Questo Cristo in realtà esprime più di tutte le altre tele un apice di sofferenza superata e sublimata in una donazione che è supremo atto d’amore.
Sta infatti, questo Cristo dal corpo verginale levigato puro, disteso immobile su un nudo marmo bianco, quasi sospeso in un cielo buio che può essere il vuoto siderale o la rappresentazione dell’infinito spazio al di là di ogni volume spaziale; pochi, discreti, i segni del martirio, non più di due tracce di sangue nel candore di un corpo perfetto: non quegli sfregi e quegli strazi con cui di solito viene raffigurato il Cristo morto, a indurre rimorsi dell’anima contrastata dal peccato e struggenti mea culpa.

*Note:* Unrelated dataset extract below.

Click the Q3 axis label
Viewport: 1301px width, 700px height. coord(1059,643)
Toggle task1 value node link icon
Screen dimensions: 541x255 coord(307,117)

Solo un altro Cristo, che io sappia, ha l’apollinea purezza di questo, ed è il Cristo della Pietà michelangiolesca; ma il candore marmoreo di quel corpo mollemente abbandonato in braccio alla madre trasferisce tutto su quest’ultima lo strazio e la lacerazione d’anima, sicché l’effetto è lo stesso che si prova davanti alle altre pietà.
Invece il Cristo di Giorgio Esposito naviga al di là del dolore al di là della morte, è un Cristo nel quale già sta compiendosi il miracolo della Resurrezione, sicché pare offrirsi in dono perpetuo agli uomini, simbolo palpitante di quel suo cannibalico sublime invito a cibarsi della sua carne perché la sua carne è fonte di vita eterna.
Sicché ti trasmette una commozione rasserenante.
Ecco perché parlavo prima di supremo dono d’amore: questo Cristo di Esposito è in realtà un Cristo levato in alto sospeso nel vuoto come un’ostia consacrata levata verso il cielo nell’Offertorio.
E la magia dell’Arte è tale che la creatura stessa ne esce riscattata purificazione innalzata.